The Richmond Library’s decision to reinstate the Greek Story Time program has been met with widespread appreciation from Melbourne’s Greek community.

The program, which runs every Wednesday during school terms from 11am-12pm, has been a cherished cultural and educational tradition for parents, grandparents, and children alike.

The abrupt discontinuation of the program earlier in the year without consultation or evaluation had left Greek teachers, parents and grandparents are preparing for a fight after Yarra Council quietly axed the program back in January.

Kindergarten and Greek language teacher, Vicky Petalas, 50, who has been hosting the free storybook program at inner-city Richmond library since February 2022, said she was notified via phone and then e-mail that the program was axed.

However, the recent reinstatement has reignited enthusiasm among attendees, many of whom travel from various parts of Melbourne to participate.

“Myself, and the parents that come and join me, we’re very excited and so looking forward to it,” Petalas told Neos Kosmos in an earlier interview.

“We were really stressed because we weren’t sure what was going on, but we’re happy now that we’re starting again, and we believe that we will have a great year.”

The program’s popularity highlights the importance of multicultural initiatives in the community. It serves as a vital space for preserving Greek language and culture, especially for preschool-aged children of Greek heritage.

Despite the program’s success, there have been concerns regarding the administration’s handling of the sessions. Issues such as reprimands over program timing and lack of communication from library staff have been raised by participants. Attendees have expressed a desire for clearer guidelines and communication from the library, stating:

“We request that the rules and regulations of the Richmond Library Story Telling Programs are clearly stipulated to us, so that we are not being disciplined as was witnessed on the second session of 13th March where the teacher, was firmly spoken to, as to ensuring that all the Greek resources were collected by 12 noon.

“The program has always been ready to go before 11am, but usually continues after 12:00 and sometimes till 12:30, as parents and children are highly engaged and enjoying themselves. The teacher is only paid for one hour and gives her time and energy, for much longer than an hour, as well as putting in time and effort to plan and prepare hands on activities which are current and relevant for the children, sharing the Hellenic Language and Culture. Several of the parents and grandparents are teachers themselves. They highly value and recognise the professionalism and dedication demonstrated by the Greek teacher.

“If she chooses to stay longer with the children, she shouldn’t be reprimanded for doing so, creating unnecessary stress for her and the parents. We encourage the Yarra Council to attend, evaluate and engage regularly with our Greek Story Time program to identify and duplicate the educational benefits provided by such a highly successful language program. In fact, we are surprised to see that there are no other similar Language Story Time programs offered, as there are at the Northcote Library, for example. We are happy to assist in the establishment of more such language story time programs, identifying and reflecting the main languages spoken in the area.”
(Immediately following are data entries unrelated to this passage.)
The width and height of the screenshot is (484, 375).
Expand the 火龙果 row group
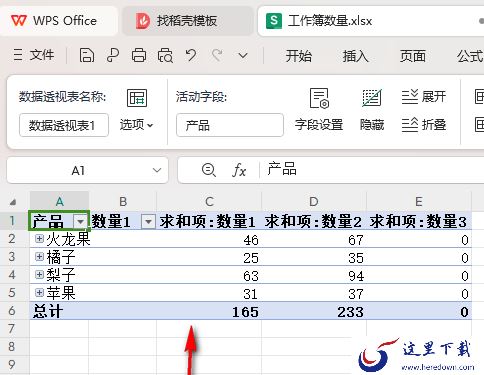click(39, 239)
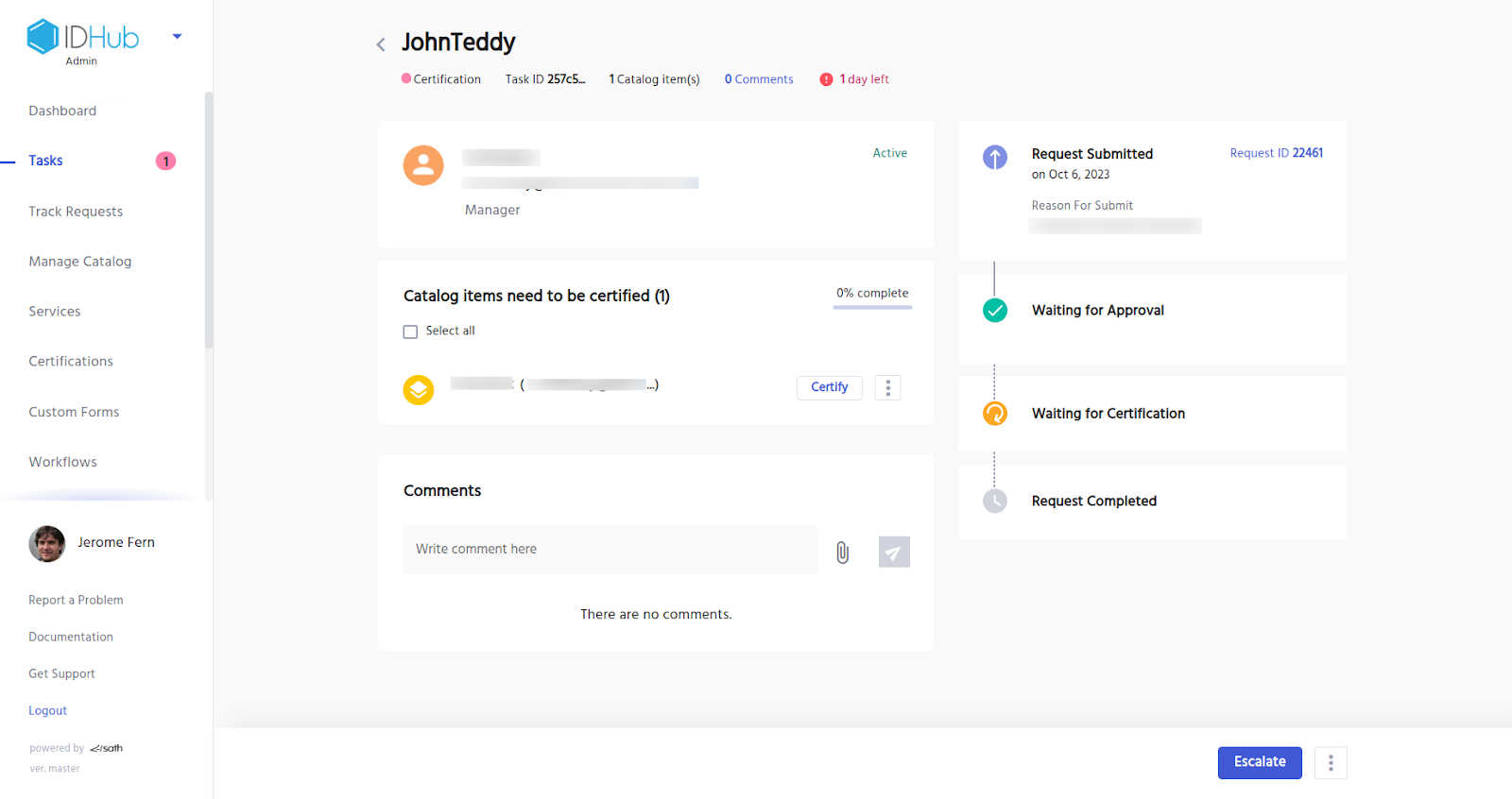Click the Request Completed clock icon
This screenshot has width=1512, height=799.
click(994, 502)
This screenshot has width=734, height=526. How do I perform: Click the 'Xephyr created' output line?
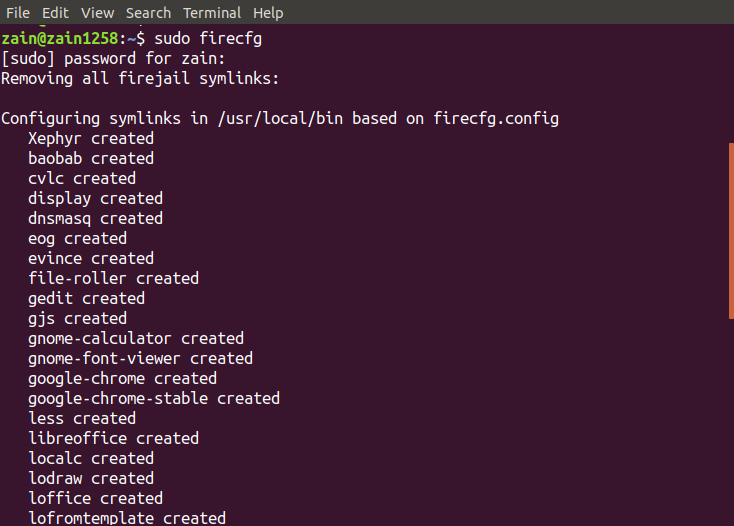pyautogui.click(x=91, y=138)
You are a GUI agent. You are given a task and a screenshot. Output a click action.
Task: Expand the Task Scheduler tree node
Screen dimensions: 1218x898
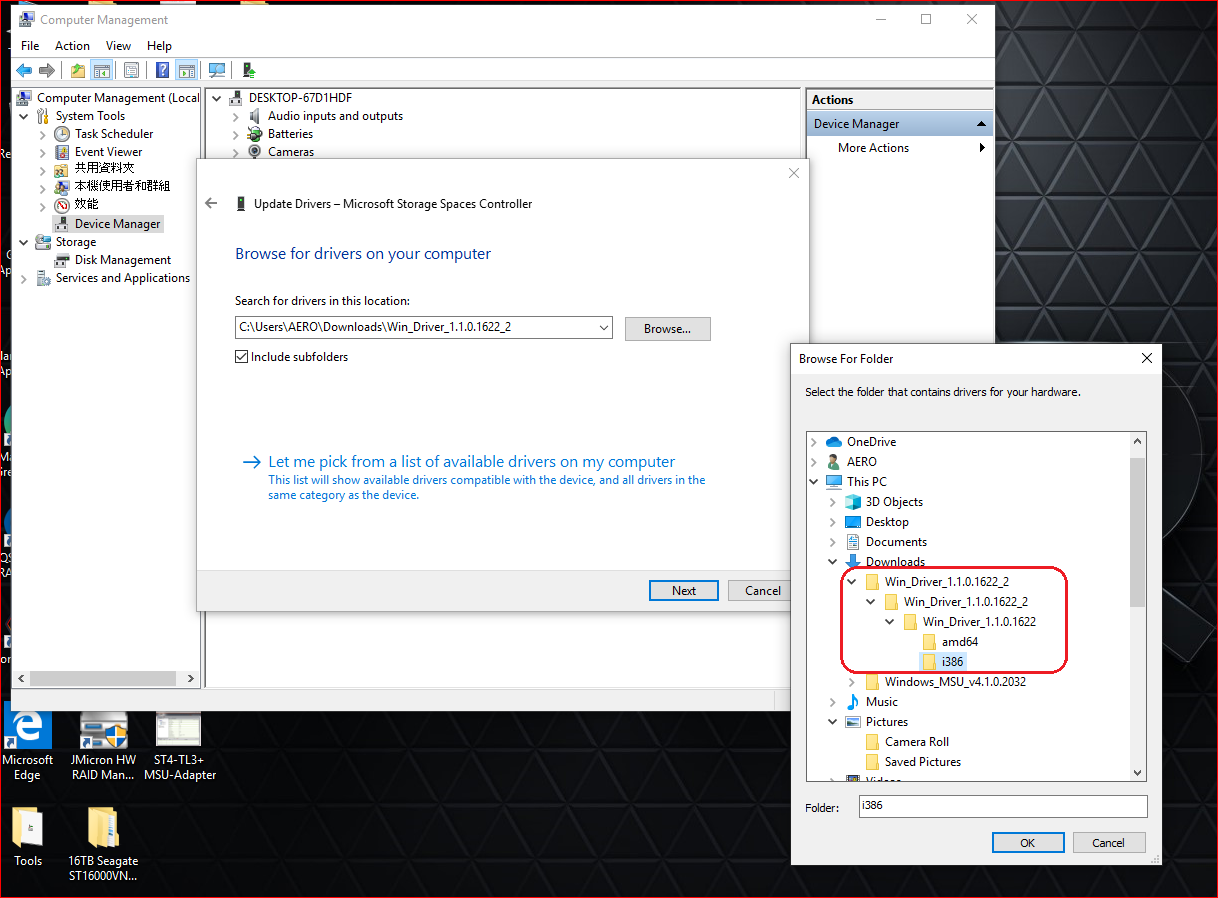click(42, 134)
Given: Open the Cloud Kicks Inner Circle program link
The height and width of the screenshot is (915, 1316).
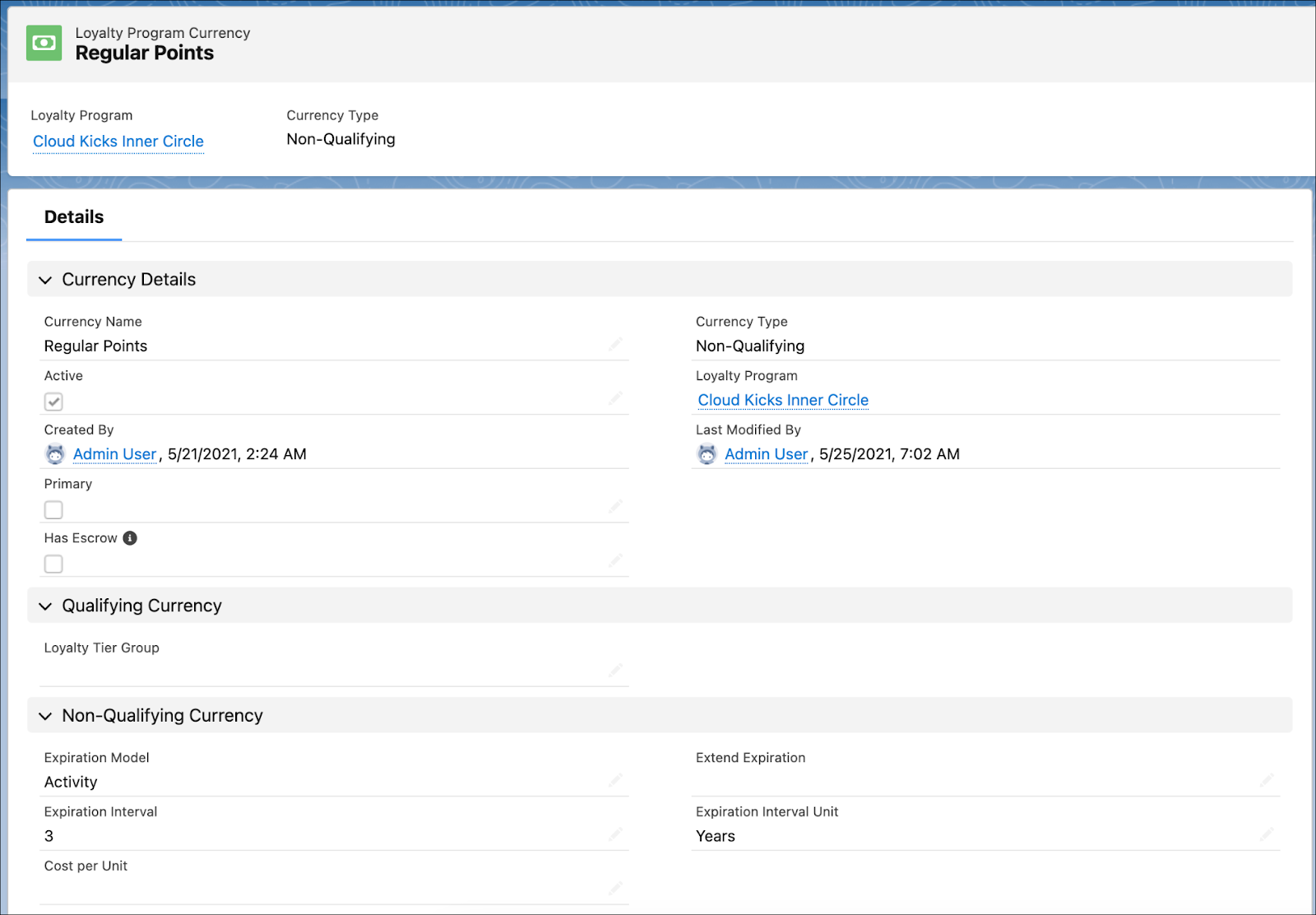Looking at the screenshot, I should (x=118, y=141).
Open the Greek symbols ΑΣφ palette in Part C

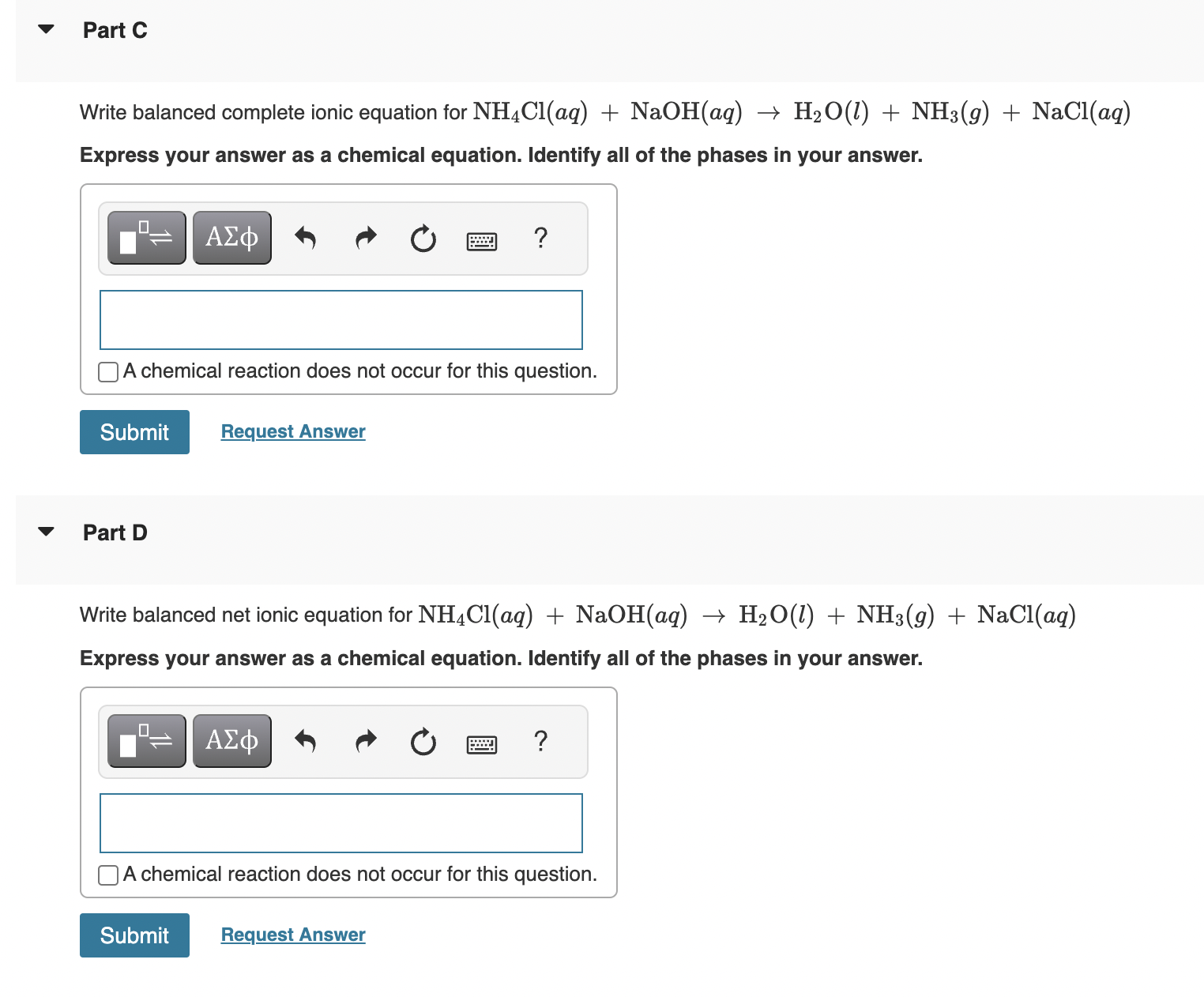pyautogui.click(x=231, y=237)
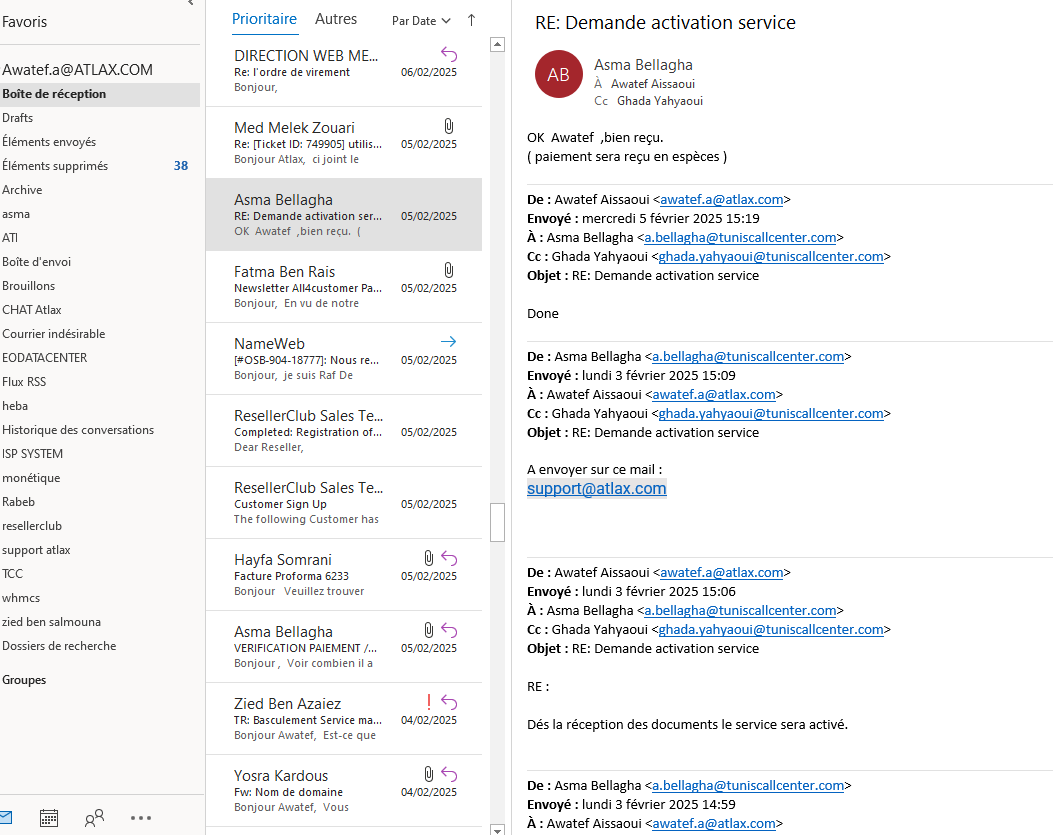This screenshot has height=835, width=1053.
Task: Click the more navigation options ellipsis
Action: point(141,818)
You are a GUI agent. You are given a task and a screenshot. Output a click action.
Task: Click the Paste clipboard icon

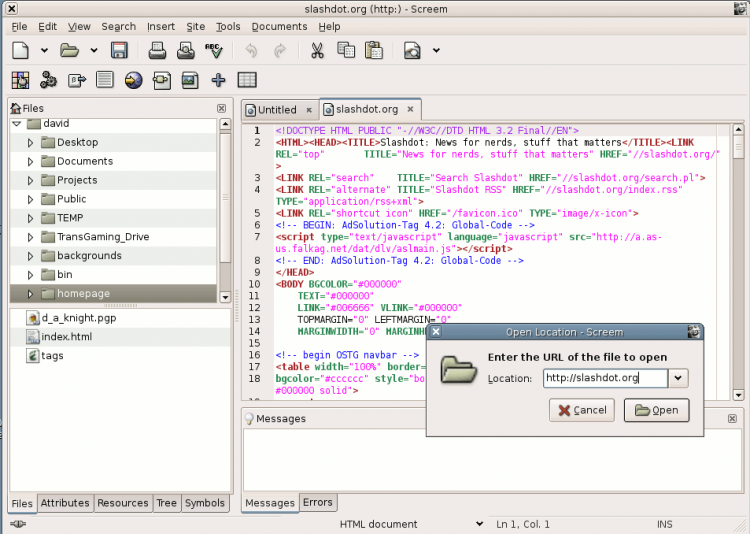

To which a Yarra City Council spokesperson responded:

“The Greek Stories and Play program at Richmond Library is an important, community-led program that will continue to be supported by Yarra Libraries. Earlier in the year, this program was put on pause briefly while we recruited for a facilitator for the program. To meet the expectations of all library members and our community, we want to ensure that all of our programs run on time and work with our program facilitators to achieve this outcome.”